— BEGIN —
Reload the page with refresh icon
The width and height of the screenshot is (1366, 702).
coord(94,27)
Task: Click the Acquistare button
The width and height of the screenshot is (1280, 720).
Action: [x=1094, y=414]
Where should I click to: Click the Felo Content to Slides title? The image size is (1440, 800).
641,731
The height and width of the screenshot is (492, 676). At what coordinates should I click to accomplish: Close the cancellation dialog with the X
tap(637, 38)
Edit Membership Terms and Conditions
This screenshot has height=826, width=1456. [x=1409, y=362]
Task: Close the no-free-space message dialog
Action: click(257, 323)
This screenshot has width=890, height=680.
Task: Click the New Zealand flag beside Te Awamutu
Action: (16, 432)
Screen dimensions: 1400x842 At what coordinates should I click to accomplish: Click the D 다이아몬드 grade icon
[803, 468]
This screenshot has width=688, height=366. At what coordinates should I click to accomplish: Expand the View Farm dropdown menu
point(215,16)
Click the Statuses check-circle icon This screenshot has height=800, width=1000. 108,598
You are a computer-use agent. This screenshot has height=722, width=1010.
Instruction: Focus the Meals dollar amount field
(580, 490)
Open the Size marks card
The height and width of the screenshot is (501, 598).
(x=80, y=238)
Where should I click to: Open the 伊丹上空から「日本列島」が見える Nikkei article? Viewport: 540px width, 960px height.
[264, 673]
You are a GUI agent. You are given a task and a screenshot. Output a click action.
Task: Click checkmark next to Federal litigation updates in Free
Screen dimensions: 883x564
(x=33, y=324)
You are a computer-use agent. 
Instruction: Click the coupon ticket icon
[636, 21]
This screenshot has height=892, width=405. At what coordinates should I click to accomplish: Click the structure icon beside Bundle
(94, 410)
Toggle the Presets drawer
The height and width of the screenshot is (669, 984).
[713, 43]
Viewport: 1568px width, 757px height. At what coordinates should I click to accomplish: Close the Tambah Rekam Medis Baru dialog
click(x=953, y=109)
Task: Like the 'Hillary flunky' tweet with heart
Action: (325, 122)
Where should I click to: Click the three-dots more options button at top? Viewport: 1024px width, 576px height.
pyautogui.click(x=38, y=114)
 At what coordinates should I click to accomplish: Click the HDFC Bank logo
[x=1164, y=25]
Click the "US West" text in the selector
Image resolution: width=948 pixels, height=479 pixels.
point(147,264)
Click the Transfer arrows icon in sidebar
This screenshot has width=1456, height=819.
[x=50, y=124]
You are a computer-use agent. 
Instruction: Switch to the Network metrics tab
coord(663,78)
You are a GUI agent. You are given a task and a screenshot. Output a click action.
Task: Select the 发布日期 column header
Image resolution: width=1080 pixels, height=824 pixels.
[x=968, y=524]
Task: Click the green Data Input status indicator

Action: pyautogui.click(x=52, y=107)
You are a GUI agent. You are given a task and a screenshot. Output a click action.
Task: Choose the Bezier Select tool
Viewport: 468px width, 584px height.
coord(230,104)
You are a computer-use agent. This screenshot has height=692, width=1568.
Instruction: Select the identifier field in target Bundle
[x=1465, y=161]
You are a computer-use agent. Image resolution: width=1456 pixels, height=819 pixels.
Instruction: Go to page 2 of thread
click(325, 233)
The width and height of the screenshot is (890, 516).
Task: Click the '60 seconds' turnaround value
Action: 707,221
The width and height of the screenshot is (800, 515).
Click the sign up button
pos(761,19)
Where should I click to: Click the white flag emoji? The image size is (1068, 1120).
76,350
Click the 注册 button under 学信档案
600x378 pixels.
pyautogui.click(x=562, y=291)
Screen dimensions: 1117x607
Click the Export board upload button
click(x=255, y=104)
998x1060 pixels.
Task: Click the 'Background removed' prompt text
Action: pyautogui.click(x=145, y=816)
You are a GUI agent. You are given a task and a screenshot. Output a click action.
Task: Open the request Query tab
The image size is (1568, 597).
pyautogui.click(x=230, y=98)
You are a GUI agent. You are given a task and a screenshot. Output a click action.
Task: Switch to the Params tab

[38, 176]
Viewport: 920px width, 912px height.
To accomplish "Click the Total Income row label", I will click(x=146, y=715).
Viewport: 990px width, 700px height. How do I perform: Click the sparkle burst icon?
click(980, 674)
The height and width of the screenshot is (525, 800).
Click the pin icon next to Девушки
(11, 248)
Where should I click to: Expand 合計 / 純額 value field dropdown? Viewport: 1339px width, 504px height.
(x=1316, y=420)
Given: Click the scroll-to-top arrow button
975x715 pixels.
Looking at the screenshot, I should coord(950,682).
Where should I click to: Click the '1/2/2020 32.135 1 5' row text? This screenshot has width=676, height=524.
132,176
— END —
Reproduce the items above exactly, everything from the line containing "Screen dimensions: 1117x607" down to the last item.

Screen dimensions: 1117x607
Click the Export board upload button
click(x=255, y=104)
998x1060 pixels.
Task: Click the 'Background removed' prompt text
Action: pyautogui.click(x=145, y=816)
You are a GUI agent. You are given a task and a screenshot. Output a click action.
Task: Open the request Query tab
The image size is (1568, 597).
pyautogui.click(x=230, y=98)
You are a GUI agent. You are given a task and a screenshot. Output a click action.
Task: Switch to the Params tab

[38, 176]
Viewport: 920px width, 912px height.
To accomplish "Click the Total Income row label", I will click(x=146, y=715).
Viewport: 990px width, 700px height. How do I perform: Click the sparkle burst icon?
click(980, 674)
The height and width of the screenshot is (525, 800).
Click the pin icon next to Девушки
(11, 248)
Where should I click to: Expand 合計 / 純額 value field dropdown? Viewport: 1339px width, 504px height.
(x=1316, y=420)
Given: Click the scroll-to-top arrow button
975x715 pixels.
Looking at the screenshot, I should coord(950,682).
Where should I click to: Click the '1/2/2020 32.135 1 5' row text? This screenshot has width=676, height=524.
132,176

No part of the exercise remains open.